WHAT TO PRODUCE:
Please write out each entry below exactly as given.

Stored items:
========================================================================
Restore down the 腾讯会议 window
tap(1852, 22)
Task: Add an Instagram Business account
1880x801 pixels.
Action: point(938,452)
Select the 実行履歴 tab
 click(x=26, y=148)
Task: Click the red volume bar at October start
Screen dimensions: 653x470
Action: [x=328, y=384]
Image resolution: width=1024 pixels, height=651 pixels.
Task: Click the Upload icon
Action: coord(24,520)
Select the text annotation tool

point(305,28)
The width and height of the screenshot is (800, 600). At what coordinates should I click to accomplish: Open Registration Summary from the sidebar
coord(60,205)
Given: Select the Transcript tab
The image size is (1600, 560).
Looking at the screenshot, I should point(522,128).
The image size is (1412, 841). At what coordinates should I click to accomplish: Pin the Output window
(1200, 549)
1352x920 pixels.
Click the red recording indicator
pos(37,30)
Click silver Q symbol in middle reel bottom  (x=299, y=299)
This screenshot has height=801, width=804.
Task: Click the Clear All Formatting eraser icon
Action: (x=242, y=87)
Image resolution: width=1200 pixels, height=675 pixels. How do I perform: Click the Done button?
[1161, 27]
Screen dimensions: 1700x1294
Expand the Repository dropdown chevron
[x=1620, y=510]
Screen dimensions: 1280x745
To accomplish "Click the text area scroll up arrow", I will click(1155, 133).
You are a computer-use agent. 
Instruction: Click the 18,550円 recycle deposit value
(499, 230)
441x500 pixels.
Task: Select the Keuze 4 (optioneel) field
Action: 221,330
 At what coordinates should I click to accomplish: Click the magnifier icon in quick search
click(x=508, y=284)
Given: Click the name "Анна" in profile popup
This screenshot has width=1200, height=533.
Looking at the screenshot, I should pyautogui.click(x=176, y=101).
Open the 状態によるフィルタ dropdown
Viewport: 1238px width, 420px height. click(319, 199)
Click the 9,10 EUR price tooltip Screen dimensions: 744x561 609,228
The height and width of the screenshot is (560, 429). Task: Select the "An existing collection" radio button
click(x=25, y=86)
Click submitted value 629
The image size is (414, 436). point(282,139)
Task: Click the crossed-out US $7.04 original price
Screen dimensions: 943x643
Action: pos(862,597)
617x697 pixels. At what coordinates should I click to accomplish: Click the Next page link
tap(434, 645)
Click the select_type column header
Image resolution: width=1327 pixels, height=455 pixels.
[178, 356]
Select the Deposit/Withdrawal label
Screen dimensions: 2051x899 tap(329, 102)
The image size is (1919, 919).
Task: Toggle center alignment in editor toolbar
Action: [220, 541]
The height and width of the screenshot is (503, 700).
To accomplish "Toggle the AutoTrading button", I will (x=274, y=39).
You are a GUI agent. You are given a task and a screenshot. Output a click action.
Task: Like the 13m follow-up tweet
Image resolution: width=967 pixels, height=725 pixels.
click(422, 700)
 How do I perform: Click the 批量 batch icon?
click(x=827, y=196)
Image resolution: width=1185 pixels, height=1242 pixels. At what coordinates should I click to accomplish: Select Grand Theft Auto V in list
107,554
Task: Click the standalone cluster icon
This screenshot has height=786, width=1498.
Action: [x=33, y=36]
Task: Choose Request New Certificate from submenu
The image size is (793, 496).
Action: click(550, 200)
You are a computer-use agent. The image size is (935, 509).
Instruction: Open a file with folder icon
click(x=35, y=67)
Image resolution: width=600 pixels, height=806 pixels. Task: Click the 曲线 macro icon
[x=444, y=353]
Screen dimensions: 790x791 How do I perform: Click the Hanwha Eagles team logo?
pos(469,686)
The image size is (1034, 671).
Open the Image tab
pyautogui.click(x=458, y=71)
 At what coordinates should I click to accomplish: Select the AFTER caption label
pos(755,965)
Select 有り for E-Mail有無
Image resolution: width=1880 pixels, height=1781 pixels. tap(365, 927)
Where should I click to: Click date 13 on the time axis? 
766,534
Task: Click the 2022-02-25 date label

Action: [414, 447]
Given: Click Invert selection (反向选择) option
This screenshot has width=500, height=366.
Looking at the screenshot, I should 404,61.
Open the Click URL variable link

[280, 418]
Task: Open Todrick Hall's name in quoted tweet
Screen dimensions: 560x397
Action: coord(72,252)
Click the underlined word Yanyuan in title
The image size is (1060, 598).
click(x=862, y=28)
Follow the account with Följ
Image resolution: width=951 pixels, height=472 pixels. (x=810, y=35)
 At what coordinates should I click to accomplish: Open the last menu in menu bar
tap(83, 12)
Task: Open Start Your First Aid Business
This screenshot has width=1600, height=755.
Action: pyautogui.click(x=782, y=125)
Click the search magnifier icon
========================================================================
SOLVED PROBLEM:
Restore down the 腾讯会议 window
tap(1852, 22)
Task: Add an Instagram Business account
1880x801 pixels.
Action: point(938,452)
Select the 実行履歴 tab
 click(x=26, y=148)
Task: Click the red volume bar at October start
Screen dimensions: 653x470
Action: [x=328, y=384]
Image resolution: width=1024 pixels, height=651 pixels.
Task: Click the Upload icon
Action: coord(24,520)
Select the text annotation tool

point(305,28)
The width and height of the screenshot is (800, 600). At what coordinates should I click to accomplish: Open Registration Summary from the sidebar
coord(60,205)
Given: Select the Transcript tab
The image size is (1600, 560).
Looking at the screenshot, I should point(522,128).
The image size is (1412, 841). At what coordinates should I click to accomplish: Pin the Output window
(1200, 549)
1352x920 pixels.
Click the red recording indicator
pos(37,30)
Click silver Q symbol in middle reel bottom  (x=299, y=299)
This screenshot has height=801, width=804.
Task: Click the Clear All Formatting eraser icon
Action: (x=242, y=87)
Image resolution: width=1200 pixels, height=675 pixels. How do I perform: Click the Done button?
[1161, 27]
Screen dimensions: 1700x1294
Expand the Repository dropdown chevron
[x=1620, y=510]
Screen dimensions: 1280x745
To accomplish "Click the text area scroll up arrow", I will click(1155, 133).
You are a computer-use agent. 
Instruction: Click the 18,550円 recycle deposit value
(499, 230)
441x500 pixels.
Task: Select the Keuze 4 (optioneel) field
Action: 221,330
 At what coordinates should I click to accomplish: Click the magnifier icon in quick search
click(x=508, y=284)
Given: Click the name "Анна" in profile popup
This screenshot has width=1200, height=533.
Looking at the screenshot, I should pyautogui.click(x=176, y=101).
Open the 状態によるフィルタ dropdown
Viewport: 1238px width, 420px height. click(319, 199)
Click the 9,10 EUR price tooltip Screen dimensions: 744x561 609,228
The height and width of the screenshot is (560, 429). Task: Select the "An existing collection" radio button
click(x=25, y=86)
Click submitted value 629
The image size is (414, 436). point(282,139)
Task: Click the crossed-out US $7.04 original price
Screen dimensions: 943x643
Action: pos(862,597)
617x697 pixels. At what coordinates should I click to accomplish: Click the Next page link
tap(434, 645)
Click the select_type column header
Image resolution: width=1327 pixels, height=455 pixels.
[178, 356]
Select the Deposit/Withdrawal label
Screen dimensions: 2051x899 tap(329, 102)
The image size is (1919, 919).
Task: Toggle center alignment in editor toolbar
Action: [220, 541]
The height and width of the screenshot is (503, 700).
To accomplish "Toggle the AutoTrading button", I will (x=274, y=39).
You are a GUI agent. You are given a task and a screenshot. Output a click action.
Task: Like the 13m follow-up tweet
Image resolution: width=967 pixels, height=725 pixels.
click(422, 700)
 How do I perform: Click the 批量 batch icon?
click(x=827, y=196)
Image resolution: width=1185 pixels, height=1242 pixels. At what coordinates should I click to accomplish: Select Grand Theft Auto V in list
107,554
Task: Click the standalone cluster icon
This screenshot has height=786, width=1498.
Action: [x=33, y=36]
Task: Choose Request New Certificate from submenu
The image size is (793, 496).
Action: click(550, 200)
You are a computer-use agent. The image size is (935, 509).
Instruction: Open a file with folder icon
click(x=35, y=67)
Image resolution: width=600 pixels, height=806 pixels. Task: Click the 曲线 macro icon
[x=444, y=353]
Screen dimensions: 790x791 How do I perform: Click the Hanwha Eagles team logo?
pos(469,686)
The image size is (1034, 671).
Open the Image tab
pyautogui.click(x=458, y=71)
 At what coordinates should I click to accomplish: Select the AFTER caption label
pos(755,965)
Select 有り for E-Mail有無
Image resolution: width=1880 pixels, height=1781 pixels. tap(365, 927)
Where should I click to: Click date 13 on the time axis? 
766,534
Task: Click the 2022-02-25 date label

Action: [414, 447]
Given: Click Invert selection (反向选择) option
This screenshot has width=500, height=366.
Looking at the screenshot, I should 404,61.
Open the Click URL variable link

[280, 418]
Task: Open Todrick Hall's name in quoted tweet
Screen dimensions: 560x397
Action: coord(72,252)
Click the underlined word Yanyuan in title
The image size is (1060, 598).
click(x=862, y=28)
Follow the account with Följ
Image resolution: width=951 pixels, height=472 pixels. (x=810, y=35)
 At what coordinates should I click to accomplish: Open the last menu in menu bar
tap(83, 12)
Task: Open Start Your First Aid Business
This screenshot has width=1600, height=755.
Action: pyautogui.click(x=782, y=125)
Click the search magnifier icon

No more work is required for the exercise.